No Leftovers Jamaican Cuisine Now Open at Former Swanky Franks Location

Andrew Dominick

Throw me into the mix of longtime Norwalkers who were shocked and saddened when the iconic Swanky Franks abruptly closed less than a year ago. What’s done is done. I’ve come to grips with the notion that I’ll be forever sour that I can’t order a ripper with chili and a pile of fresh cut fries heavily drizzled with ketchup. I grew up eating there so I’m entitled to hold onto that nostalgia. That doesn’t mean I won’t support what’s there now. 

About six months after Swanky’s called it quits, a banner appeared on the front of the building. It advertised a new roadside joint called No Leftovers featuring Jamaican food. When No Leftovers opened at the start of 2018, I noticed the parking lot was usually full, or close to it, multiple times throughout the day. That’s a good sign. And seeing how I really like jerk chicken, I knew had to check it out. 

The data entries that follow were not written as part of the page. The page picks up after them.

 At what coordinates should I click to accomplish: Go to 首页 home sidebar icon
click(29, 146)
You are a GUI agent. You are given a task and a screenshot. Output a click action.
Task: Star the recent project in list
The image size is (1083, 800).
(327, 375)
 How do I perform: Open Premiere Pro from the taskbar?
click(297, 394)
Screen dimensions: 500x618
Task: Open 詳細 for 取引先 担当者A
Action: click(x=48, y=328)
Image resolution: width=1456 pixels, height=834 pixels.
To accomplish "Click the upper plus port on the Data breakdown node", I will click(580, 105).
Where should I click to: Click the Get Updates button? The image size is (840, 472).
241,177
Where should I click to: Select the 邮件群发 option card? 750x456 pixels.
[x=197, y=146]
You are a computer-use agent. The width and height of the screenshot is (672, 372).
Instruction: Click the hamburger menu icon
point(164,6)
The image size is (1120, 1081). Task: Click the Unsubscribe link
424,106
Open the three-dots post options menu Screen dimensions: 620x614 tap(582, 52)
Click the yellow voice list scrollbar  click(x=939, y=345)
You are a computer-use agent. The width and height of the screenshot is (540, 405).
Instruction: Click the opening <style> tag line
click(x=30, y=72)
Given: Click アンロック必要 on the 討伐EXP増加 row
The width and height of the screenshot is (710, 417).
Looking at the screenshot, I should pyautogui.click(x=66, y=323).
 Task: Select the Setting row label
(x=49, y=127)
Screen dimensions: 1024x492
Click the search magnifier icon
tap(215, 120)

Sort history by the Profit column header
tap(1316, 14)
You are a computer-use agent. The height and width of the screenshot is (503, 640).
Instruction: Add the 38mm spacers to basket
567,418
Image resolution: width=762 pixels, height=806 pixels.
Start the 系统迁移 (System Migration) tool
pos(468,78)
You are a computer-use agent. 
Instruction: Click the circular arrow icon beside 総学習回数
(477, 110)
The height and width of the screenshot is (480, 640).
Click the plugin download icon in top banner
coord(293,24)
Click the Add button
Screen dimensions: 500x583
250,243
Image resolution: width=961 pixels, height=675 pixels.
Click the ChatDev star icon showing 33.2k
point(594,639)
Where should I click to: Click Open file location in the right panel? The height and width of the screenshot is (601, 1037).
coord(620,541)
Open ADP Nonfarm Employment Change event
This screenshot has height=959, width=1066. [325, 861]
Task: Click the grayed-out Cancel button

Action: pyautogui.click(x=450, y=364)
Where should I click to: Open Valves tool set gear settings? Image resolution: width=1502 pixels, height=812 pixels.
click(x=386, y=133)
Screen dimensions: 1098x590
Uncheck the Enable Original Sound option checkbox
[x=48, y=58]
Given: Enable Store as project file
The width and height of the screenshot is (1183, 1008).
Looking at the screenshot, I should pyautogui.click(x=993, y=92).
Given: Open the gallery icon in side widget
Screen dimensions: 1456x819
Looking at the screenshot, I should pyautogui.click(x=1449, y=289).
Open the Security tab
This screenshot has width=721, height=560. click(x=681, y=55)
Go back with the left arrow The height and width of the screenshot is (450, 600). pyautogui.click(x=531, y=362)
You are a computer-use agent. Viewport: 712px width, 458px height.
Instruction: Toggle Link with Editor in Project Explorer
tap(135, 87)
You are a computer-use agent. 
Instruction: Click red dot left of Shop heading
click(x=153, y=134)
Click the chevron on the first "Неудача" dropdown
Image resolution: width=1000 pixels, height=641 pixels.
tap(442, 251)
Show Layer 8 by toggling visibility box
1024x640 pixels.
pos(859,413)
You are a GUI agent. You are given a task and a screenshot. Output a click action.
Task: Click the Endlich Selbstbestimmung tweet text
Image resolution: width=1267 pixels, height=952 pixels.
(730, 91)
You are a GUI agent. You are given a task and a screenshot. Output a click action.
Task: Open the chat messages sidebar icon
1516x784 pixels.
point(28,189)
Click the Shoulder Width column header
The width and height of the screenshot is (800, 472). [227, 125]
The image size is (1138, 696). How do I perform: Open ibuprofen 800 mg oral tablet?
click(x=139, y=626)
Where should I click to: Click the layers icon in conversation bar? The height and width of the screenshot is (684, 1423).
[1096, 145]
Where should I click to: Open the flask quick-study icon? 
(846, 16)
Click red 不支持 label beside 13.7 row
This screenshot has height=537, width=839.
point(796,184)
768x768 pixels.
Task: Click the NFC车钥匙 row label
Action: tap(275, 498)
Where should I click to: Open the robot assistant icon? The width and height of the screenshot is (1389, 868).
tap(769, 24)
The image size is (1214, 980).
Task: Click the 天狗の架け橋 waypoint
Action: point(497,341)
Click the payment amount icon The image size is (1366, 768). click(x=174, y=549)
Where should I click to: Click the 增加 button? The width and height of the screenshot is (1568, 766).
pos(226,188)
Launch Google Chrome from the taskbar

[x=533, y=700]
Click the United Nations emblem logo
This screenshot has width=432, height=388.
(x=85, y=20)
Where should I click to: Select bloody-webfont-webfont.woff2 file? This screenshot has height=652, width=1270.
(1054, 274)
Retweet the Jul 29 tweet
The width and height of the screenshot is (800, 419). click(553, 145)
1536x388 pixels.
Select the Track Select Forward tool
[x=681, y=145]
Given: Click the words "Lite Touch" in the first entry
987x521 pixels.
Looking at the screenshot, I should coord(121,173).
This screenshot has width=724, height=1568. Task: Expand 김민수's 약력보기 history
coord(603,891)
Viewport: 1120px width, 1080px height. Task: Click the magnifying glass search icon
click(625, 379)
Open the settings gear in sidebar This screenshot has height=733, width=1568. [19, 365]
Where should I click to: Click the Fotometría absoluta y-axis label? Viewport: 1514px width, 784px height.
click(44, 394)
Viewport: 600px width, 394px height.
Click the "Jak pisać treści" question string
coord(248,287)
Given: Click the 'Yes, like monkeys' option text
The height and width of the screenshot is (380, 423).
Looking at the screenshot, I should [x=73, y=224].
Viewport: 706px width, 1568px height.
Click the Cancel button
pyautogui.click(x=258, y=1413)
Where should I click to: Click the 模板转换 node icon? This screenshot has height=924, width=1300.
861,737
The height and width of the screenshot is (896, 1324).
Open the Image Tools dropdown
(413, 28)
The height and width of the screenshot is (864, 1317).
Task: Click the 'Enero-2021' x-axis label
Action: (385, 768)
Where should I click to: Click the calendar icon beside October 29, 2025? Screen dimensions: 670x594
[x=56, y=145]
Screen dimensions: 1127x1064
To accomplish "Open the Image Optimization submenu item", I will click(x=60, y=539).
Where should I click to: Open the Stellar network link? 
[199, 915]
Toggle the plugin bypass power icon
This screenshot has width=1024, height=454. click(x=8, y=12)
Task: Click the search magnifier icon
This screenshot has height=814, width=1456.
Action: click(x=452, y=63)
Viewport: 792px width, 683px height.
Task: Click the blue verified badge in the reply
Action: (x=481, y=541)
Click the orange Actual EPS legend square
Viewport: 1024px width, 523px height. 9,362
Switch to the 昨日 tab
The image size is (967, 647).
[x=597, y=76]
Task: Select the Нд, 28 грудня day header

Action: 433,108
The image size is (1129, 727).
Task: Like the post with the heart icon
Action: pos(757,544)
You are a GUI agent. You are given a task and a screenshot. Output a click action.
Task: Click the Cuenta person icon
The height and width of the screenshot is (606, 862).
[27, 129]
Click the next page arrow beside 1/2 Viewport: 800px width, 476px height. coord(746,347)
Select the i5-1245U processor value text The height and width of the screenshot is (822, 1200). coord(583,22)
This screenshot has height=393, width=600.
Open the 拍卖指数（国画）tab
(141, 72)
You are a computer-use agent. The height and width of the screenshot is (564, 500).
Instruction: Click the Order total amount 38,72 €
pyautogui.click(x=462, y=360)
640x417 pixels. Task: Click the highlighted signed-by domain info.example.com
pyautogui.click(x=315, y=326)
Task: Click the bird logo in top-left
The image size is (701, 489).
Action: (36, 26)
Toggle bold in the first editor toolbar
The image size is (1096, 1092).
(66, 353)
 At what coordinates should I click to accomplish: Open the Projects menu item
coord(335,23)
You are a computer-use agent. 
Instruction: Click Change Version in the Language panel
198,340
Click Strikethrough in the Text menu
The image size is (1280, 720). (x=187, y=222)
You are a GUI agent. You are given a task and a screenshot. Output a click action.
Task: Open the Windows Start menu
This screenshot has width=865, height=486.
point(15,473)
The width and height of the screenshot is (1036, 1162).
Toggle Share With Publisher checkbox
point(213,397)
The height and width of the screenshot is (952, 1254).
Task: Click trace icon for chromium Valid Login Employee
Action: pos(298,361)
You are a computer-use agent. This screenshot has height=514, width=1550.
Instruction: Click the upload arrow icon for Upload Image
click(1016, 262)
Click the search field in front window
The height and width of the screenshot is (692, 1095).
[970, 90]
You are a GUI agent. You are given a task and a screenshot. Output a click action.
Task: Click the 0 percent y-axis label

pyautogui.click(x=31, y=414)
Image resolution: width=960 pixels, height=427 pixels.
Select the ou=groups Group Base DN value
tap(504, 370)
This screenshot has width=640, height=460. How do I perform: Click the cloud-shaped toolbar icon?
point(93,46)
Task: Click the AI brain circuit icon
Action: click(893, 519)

What’s evident from the jump is that there’s a casualness about No Leftovers. You walk in, there’s a dry erase board menu, and you order at the counter. They do a lot of takeout business but there are a bunch of stools in the dining area on the left if you wish to dine-in. The menu has its staples; jerk chicken/pork, oxtail, curry goat, a daily fish dish, and a soup of the day. There’s also chicken wings, Jamaican style dumplings, beef patties, and two sides, mac & cheese and a simple whole-roasted sweet potato. 


I’ll let you figure out what you want on your own, but the best bang for your buck is the massive two-meat combo meal. For $18, it’s a hearty portion of meat, rice & beans with oxtail gravy, and sweet plantains. A serious offering that’s enough for two people. Our drooling mouths practically hit the counter while we watched one of the cooks take a clever to juicy, liberally seasoned jerk chicken and pork, who offered us samples as he chopped up the meat. I grabbed a Ting—a Jamaican grapefruit soda—out of the fridge and three of us hopped on respective bar stools to dig in. 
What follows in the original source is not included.